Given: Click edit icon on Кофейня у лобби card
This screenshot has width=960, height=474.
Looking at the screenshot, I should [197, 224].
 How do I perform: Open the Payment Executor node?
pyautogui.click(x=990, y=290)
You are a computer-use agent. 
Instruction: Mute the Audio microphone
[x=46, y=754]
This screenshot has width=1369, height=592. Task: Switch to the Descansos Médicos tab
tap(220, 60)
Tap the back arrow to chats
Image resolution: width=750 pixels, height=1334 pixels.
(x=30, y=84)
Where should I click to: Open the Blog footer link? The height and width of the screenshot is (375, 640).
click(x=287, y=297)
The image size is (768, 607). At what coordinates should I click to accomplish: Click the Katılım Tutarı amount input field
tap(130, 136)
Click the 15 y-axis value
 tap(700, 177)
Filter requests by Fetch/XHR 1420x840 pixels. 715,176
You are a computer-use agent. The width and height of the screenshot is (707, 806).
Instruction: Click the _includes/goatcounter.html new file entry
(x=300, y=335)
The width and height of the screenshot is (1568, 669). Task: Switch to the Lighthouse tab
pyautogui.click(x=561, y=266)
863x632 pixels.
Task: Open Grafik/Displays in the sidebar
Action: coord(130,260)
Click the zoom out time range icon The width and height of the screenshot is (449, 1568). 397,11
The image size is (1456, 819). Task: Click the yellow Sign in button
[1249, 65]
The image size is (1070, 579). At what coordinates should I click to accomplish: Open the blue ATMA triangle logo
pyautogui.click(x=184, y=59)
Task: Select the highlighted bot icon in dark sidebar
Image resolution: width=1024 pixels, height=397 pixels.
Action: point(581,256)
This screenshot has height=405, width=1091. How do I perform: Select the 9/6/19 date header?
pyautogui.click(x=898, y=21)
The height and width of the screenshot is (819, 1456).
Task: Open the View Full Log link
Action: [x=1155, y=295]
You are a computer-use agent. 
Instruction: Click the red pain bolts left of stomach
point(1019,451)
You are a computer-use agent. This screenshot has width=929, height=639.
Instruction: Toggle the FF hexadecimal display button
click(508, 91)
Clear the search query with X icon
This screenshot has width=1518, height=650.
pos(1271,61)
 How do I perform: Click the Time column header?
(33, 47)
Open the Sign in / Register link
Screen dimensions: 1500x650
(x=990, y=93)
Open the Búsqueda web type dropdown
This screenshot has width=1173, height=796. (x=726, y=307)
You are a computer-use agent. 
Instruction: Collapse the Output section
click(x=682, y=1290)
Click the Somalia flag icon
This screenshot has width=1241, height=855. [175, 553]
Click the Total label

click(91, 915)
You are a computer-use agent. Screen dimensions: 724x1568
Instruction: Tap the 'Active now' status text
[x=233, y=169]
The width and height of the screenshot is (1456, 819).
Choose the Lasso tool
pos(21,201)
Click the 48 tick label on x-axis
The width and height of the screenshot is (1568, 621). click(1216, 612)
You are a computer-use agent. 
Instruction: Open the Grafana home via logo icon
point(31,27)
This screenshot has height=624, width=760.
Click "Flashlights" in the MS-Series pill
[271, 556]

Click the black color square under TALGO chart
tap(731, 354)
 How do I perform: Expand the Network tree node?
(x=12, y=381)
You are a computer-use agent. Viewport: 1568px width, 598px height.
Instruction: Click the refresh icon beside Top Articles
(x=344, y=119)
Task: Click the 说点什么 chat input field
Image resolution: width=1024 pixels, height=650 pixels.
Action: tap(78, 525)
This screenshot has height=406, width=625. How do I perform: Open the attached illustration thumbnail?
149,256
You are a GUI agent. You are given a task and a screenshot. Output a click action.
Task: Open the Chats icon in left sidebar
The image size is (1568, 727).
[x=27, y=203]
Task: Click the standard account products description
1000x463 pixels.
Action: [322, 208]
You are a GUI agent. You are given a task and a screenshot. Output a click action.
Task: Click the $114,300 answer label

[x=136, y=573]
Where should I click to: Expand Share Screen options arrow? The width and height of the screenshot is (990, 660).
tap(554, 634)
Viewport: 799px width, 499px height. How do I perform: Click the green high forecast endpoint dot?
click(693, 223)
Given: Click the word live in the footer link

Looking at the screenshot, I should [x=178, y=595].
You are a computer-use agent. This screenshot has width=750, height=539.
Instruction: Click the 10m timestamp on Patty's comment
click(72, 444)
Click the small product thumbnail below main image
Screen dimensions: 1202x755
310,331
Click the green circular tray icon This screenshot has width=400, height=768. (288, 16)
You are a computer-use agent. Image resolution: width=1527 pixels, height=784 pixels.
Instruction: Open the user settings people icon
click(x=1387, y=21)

▶ **Work to be completed**: Rewrite the items from the line containing "Click the black" through the line containing "Action: tap(78, 525)", with the requests included, and adjust every coordinate in the answers by -70.

▶ **Complete output**:
Click the black color square under TALGO chart
tap(661, 284)
 How do I perform: Expand the Network tree node?
(x=-58, y=311)
You are a computer-use agent. Viewport: 1568px width, 598px height.
Instruction: Click the refresh icon beside Top Articles
(x=274, y=49)
Task: Click the 说点什么 chat input field
Image resolution: width=1024 pixels, height=650 pixels.
Action: tap(8, 455)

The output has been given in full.